*About this task*
Only one stretch of the data below is wanted: the lines starting at the one with "The height and width of the screenshot is (254, 439)." and ending at the one with "Toggle soft-wrap in", both included, given again exactly.

*Supplied records*
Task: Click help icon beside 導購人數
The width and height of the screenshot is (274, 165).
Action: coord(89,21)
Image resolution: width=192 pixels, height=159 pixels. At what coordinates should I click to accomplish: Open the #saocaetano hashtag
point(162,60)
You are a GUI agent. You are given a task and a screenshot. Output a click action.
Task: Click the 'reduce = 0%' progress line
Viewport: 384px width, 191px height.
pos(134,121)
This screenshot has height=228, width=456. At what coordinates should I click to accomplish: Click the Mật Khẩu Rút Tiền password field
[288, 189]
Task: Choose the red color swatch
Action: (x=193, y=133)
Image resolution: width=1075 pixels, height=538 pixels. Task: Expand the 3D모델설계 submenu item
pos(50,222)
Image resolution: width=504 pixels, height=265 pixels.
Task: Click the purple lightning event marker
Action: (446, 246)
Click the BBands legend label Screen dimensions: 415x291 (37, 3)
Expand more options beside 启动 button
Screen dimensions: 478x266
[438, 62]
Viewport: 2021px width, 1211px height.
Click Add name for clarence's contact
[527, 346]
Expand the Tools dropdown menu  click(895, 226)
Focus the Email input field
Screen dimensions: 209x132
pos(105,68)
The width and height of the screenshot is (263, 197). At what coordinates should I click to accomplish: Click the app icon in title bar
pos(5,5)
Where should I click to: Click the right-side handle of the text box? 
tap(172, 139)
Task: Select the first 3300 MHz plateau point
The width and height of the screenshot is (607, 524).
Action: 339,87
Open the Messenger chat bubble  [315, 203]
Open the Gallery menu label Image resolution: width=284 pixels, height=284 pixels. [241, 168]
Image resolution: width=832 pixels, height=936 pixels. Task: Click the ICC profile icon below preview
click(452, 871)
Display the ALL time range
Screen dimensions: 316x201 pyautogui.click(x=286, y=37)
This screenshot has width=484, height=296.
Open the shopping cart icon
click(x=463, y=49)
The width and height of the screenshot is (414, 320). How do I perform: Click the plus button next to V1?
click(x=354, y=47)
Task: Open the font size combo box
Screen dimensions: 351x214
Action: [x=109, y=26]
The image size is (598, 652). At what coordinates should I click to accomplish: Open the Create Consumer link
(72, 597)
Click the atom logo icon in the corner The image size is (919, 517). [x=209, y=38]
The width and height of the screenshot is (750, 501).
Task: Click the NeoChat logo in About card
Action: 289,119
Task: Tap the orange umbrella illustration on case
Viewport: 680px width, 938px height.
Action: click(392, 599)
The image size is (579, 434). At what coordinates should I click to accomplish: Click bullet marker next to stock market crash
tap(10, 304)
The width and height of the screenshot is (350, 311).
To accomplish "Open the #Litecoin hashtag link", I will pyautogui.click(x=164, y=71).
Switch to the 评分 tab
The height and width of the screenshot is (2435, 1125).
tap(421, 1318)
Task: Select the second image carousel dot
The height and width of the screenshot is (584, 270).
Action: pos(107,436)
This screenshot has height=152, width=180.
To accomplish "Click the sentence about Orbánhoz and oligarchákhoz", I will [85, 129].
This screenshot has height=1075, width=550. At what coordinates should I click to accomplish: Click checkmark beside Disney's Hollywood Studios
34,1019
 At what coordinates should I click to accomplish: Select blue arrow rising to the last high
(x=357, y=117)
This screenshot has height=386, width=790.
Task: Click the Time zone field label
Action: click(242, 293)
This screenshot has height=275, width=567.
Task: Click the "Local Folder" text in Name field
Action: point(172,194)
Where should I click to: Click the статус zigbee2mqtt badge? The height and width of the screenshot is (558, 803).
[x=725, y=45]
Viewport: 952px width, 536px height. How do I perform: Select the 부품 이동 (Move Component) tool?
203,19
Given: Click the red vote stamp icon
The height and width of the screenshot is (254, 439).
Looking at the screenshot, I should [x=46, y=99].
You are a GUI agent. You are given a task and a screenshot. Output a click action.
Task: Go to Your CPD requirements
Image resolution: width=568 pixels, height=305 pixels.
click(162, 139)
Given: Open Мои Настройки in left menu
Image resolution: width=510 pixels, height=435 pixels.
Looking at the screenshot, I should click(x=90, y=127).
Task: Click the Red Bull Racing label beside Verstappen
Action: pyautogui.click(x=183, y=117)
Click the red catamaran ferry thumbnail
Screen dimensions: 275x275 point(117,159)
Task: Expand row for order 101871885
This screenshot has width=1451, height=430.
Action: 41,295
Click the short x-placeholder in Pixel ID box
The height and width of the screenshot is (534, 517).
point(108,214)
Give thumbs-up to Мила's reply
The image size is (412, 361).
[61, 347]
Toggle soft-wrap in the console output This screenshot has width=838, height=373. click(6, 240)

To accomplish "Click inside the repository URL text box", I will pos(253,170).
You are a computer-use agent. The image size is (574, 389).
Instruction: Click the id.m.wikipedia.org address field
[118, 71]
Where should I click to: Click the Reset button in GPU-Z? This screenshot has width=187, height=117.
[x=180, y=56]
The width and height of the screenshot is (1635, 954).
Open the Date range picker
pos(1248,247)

*The completed task*
The height and width of the screenshot is (254, 439).
Looking at the screenshot, I should [x=46, y=99].
You are a GUI agent. You are given a task and a screenshot. Output a click action.
Task: Go to Your CPD requirements
Image resolution: width=568 pixels, height=305 pixels.
click(162, 139)
Given: Open Мои Настройки in left menu
Image resolution: width=510 pixels, height=435 pixels.
Looking at the screenshot, I should click(x=90, y=127).
Task: Click the Red Bull Racing label beside Verstappen
Action: pyautogui.click(x=183, y=117)
Click the red catamaran ferry thumbnail
Screen dimensions: 275x275 point(117,159)
Task: Expand row for order 101871885
This screenshot has width=1451, height=430.
Action: 41,295
Click the short x-placeholder in Pixel ID box
The height and width of the screenshot is (534, 517).
point(108,214)
Give thumbs-up to Мила's reply
The image size is (412, 361).
[61, 347]
Toggle soft-wrap in the console output This screenshot has width=838, height=373. click(6, 240)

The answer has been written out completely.